We all love roast potatoes, but you can pretty much roast any root vegetable. Look at this month’s seasonal highlight to see how you can roast celeriac! There’s a whole host of other vegetables we can roast too, that will make the plate exciting and reduce calories but not the fun. Roast in vegetable oil rather than goose or duck fat, and throw in some herbs like rosemary or whole garlic cloves.

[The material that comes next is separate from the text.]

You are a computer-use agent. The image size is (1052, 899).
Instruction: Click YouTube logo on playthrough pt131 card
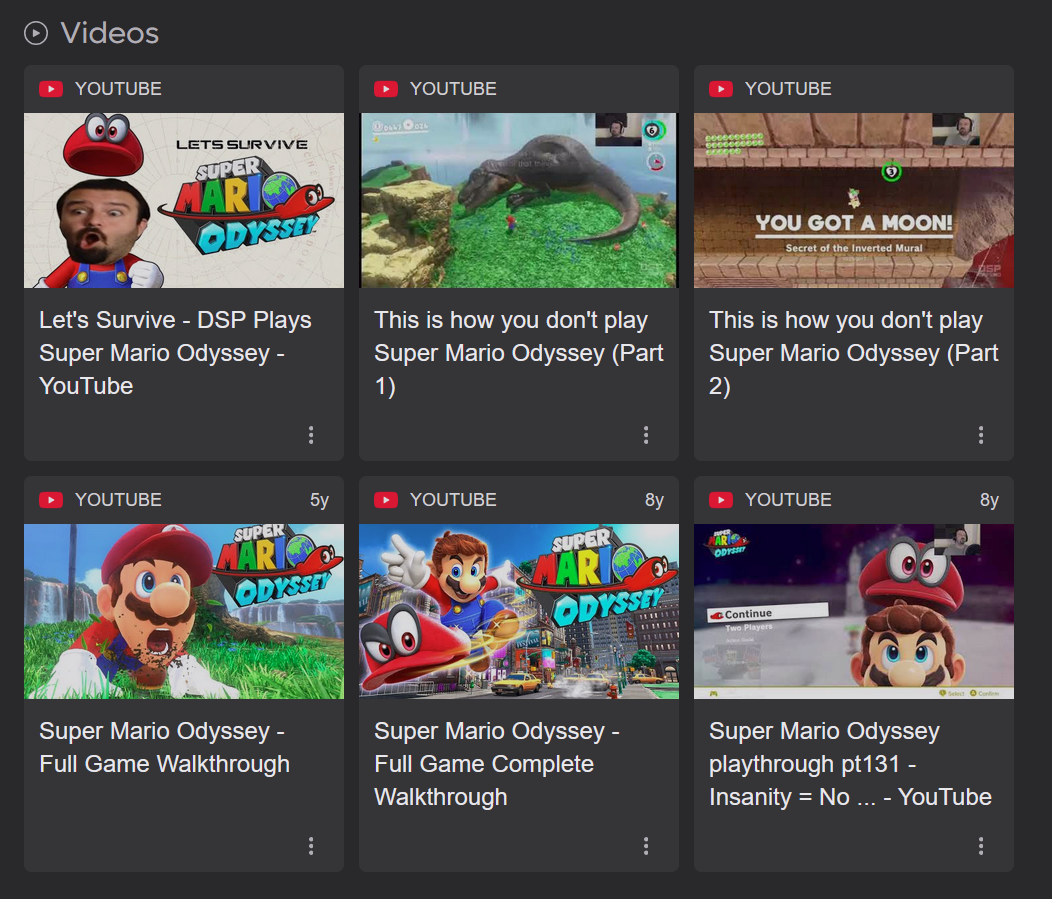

Turkey or chicken are both good choices so long as you eat the lean meat. Avoid the skin as that’s where most of the fat will be. If you prick the skin prior to cooking, a lot of the fat will drain out, but you will need to cook it onto something that drains away the fat, such as an upturned ovenproof plate. Avoid stuffing it with meat, instead use chestnut or fruit-based stuffing

Laying the table out? Don’t put out the massive plates, you’ll simply fill them. Serve smaller plates and go back for seconds if you want. By doing that, you’re much more likely to naturally consume fewer calories and not feel like you’ve missed out.

Tip 5
Traditional treats
We all love a mince pie or slice of Christmas cake but coming in at least 250kcal per pie or slice can ensure calories quickly add up. Consider bite size pies or pies with a lattice top (reducing the amount of pastry used) and cakes without marzipan and icing (topped with nuts and fruits instead) for damage limitation! Go posh with the chocolate. Rather than a huge tin of Quality Street, many of which don’t get eaten (let’s face it, who likes strawberry creams?), get a smaller tray of good quality dark chocolate truffles. These are difficult to eat in excess as they are rich and pack a full flavour punch! They not only taste much better, but eating fewer of these means you limit the calorie and fat intake.

…and finally

The key is balance. We often adopt the attitude “in for a penny, in for a pound”, and trash the diet because we’ve already had our daily calorie intake by lunchtime! That’s going to happen, don’t stop enjoying yourself because you’ve had one indulgent day, just pick it up the following day. The sooner you get back on the wagon, the less likely you’ll put back on those kilos you worked so hard to lose. If you leave it until January to restart your diet, you’re more than likely going to give yourself a much

harder task, because you’ll be surprised how much additional weight you can gain just in those few weeks of Christmas.